Was muss ich Euch noch alles erzählen? Von wie wir die Schule besichtigt haben und wie es hier sonst noch so ist. Von unserem Besuch bei Yesica und ihrer Familie. Ihr kleines Mädchen ist das Patenkind von meinem Sohn und seiner Freundin. Und dann noch von der Innenstadt von Pereira und von wie wir im Kino waren. Wir haben uns den neuen "Misión Imposible" mit Tom Cruise angeschaut. Der ist tatsächlich sehr unterhaltsam. Fun Fact: Amerikanische Filme werden für Spanien und Lateinamerika einzeln synchronisiert, ebenso wie Serien, z.B. die Simpsons, die gibt es in spanischem und in lateinamerikanischem Spanisch. Wieder witzig: Yesicas Gatte arbeitet bei der Stadtverwaltung, das hatte man uns vorher erzählt. Zwecks Smalltalk fragten wir ihn, ob er beim "Ayuntamiento" arbeite, so heisst Stadtverwaltung auf Spanisch. Nein, antwortete er. Das überraschte uns. Er arbeite bei der "Alcaldía" fuhr er fort, dem Bürgermeisteramt. So nennen sie das hier.

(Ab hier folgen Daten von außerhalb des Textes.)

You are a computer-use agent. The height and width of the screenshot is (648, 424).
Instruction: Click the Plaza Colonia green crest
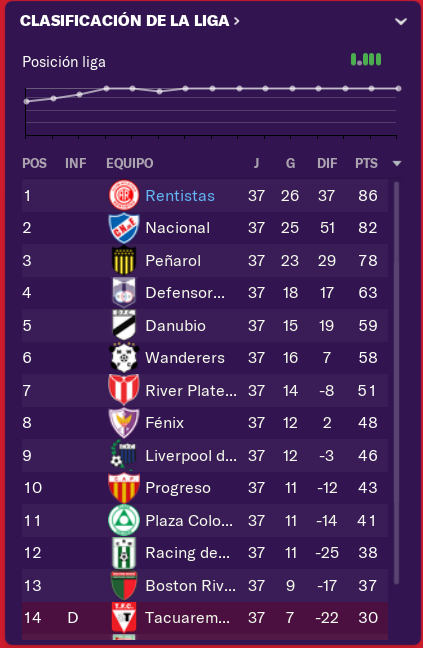click(124, 521)
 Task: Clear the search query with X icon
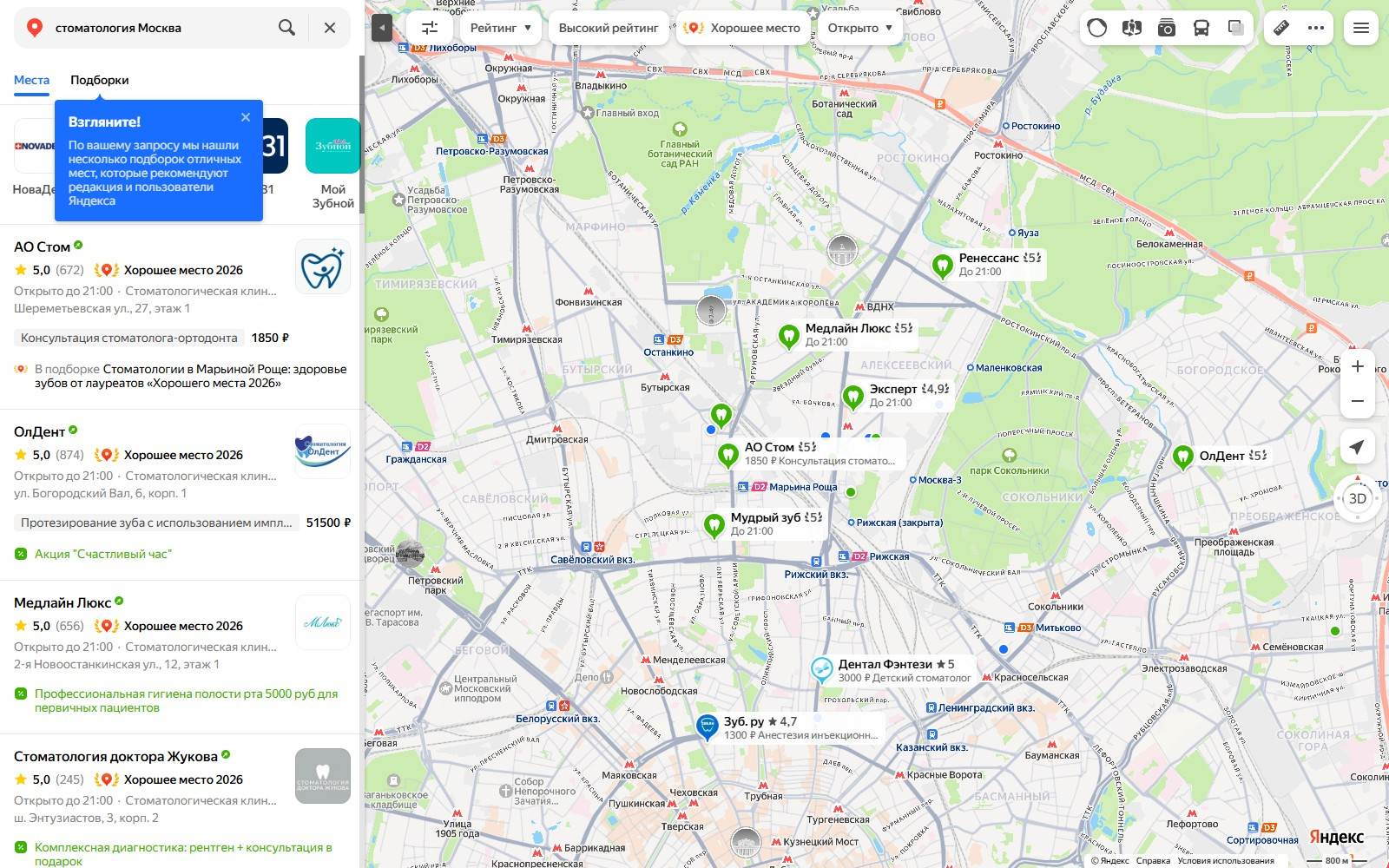pos(330,28)
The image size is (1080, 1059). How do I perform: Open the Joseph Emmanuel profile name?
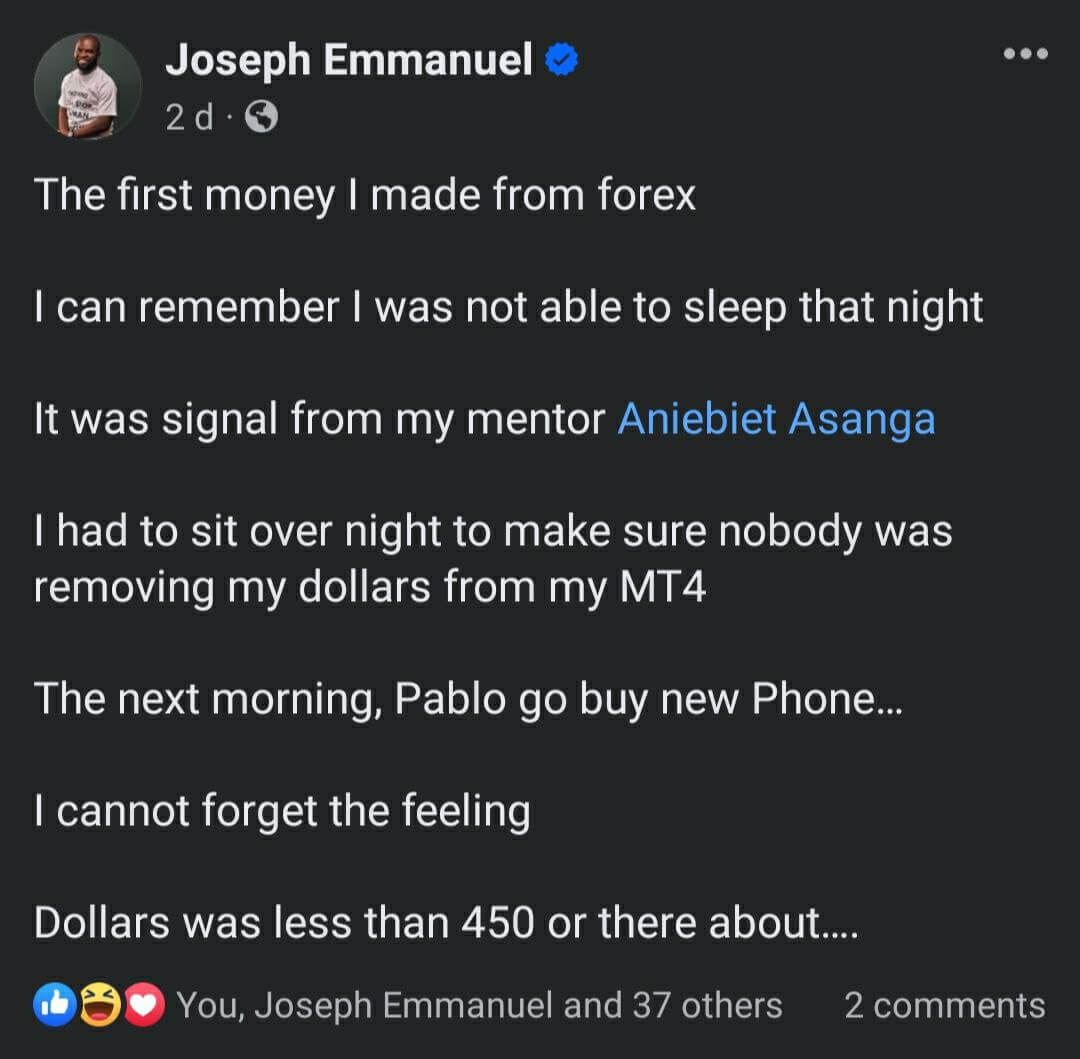pyautogui.click(x=349, y=61)
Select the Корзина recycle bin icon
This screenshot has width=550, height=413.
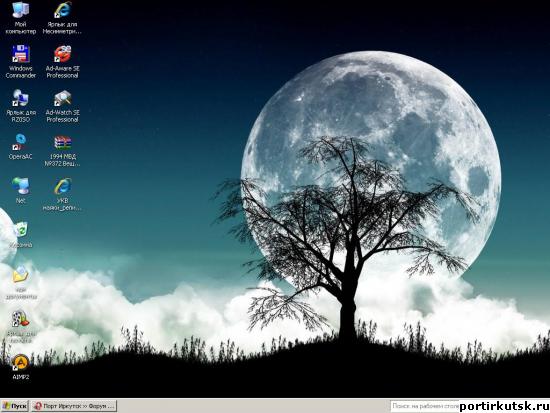pyautogui.click(x=21, y=234)

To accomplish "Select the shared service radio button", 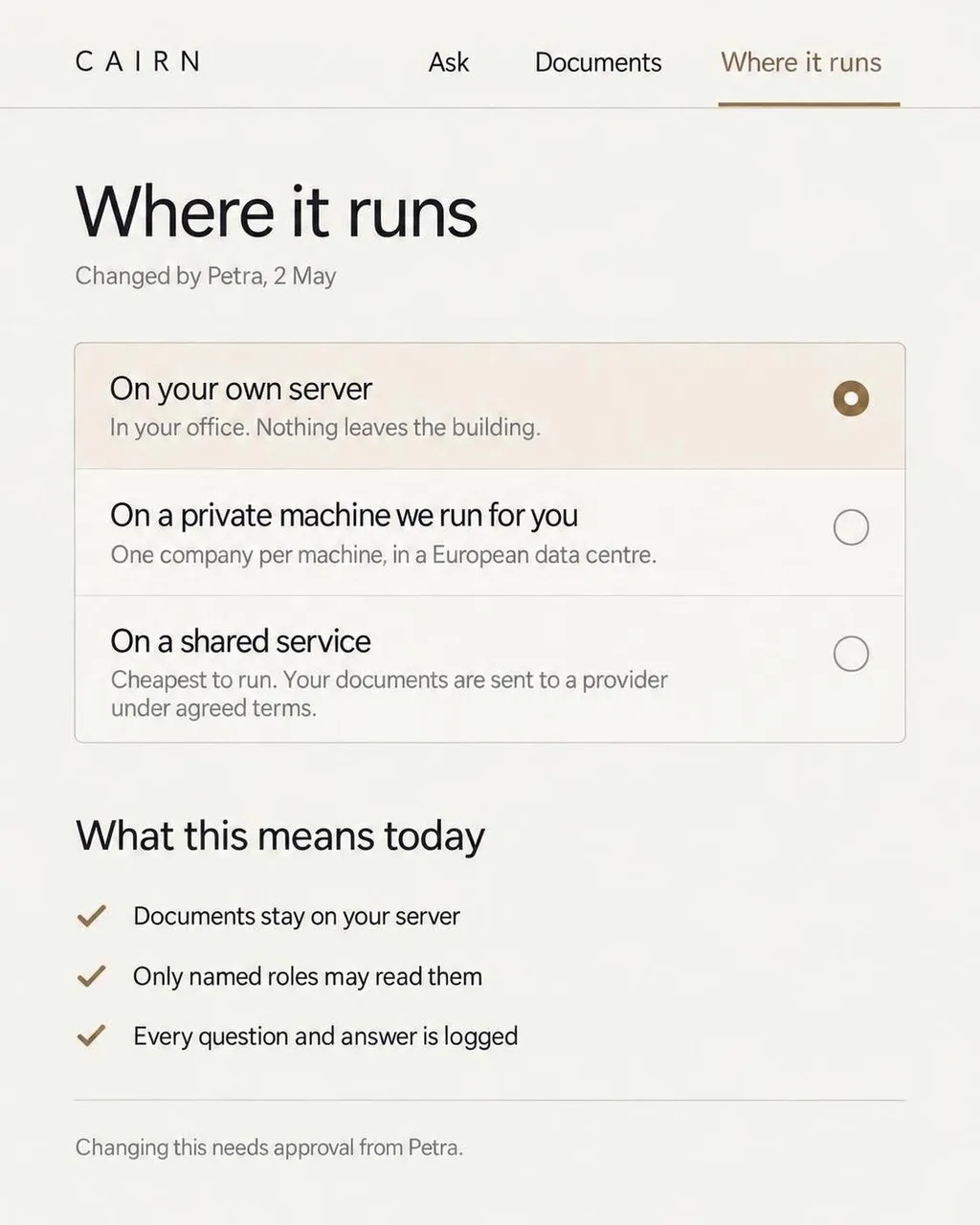I will pos(851,654).
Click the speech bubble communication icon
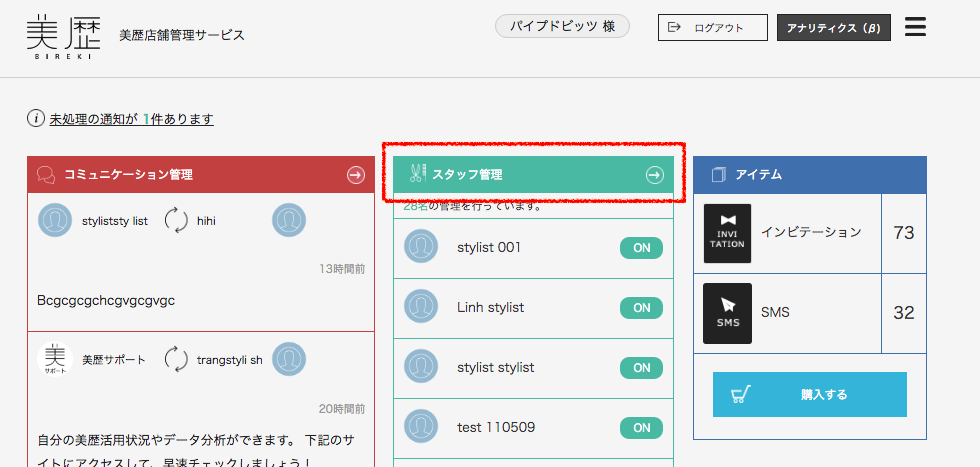The image size is (980, 467). click(x=46, y=175)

"¿Qué más?" bedeutet in Spanien "Was noch?" Hier bedeutet es "Wie geht's?" Mein Gatte erzählte die Anekdote von einem kolumbianischen Professor, der in Spanien zu Besuch war und zu einem Kellner sagte "Regálame un whiskey". Darauf bekam er eine heftige Abfuhr. In Spanien bedeutet der Satz "Schenk mir einen Whiskey", in Kolumbien bedeutet er "Schenk mir einen Whiskey ein", hahaha. Das Problemchen ist hier, dass man ja nicht weiss, dass man nicht weiss; dass dem einen nicht bewusst ist, dass er etwas Unangemessenes sagt, und dass dem anderen nicht bewusst ist, dass der eine das eigentlich gar nicht sagen will. Hahaha, oder? Und da wir gerade beim Thema Kulturarbeit sind: Der Roman "María" scheint in Kolumbien eine ähnliche Bedeutung zu haben wie in Deutschland "Die Leiden des jungen Werther". Gebildete Leute haben ihn alle gelesen, er gehört in der Schule zur Pflichtlektüre. Der Inhalt gilt als wahr und autobiographisch. Mein Sohn schockte seine Arbeitskollegen in Cali, die ihm die Fahrt zur im anderen Blogeintrag beschriebenen Finca empfohlen hatten, damit, dass er ihnen erzählte, dass María mehr oder weniger frei erfunden sei, dass wir das im Internet herausgefunden hätten. Daraufhin begannen seine Kollegen, ebenfalls wild nach der Geschichte zu googeln. Das hat er mir heute erzählt. Schade, dass "María" auf Deutsch nicht in einer richtig guten Übersetzung vorliegt.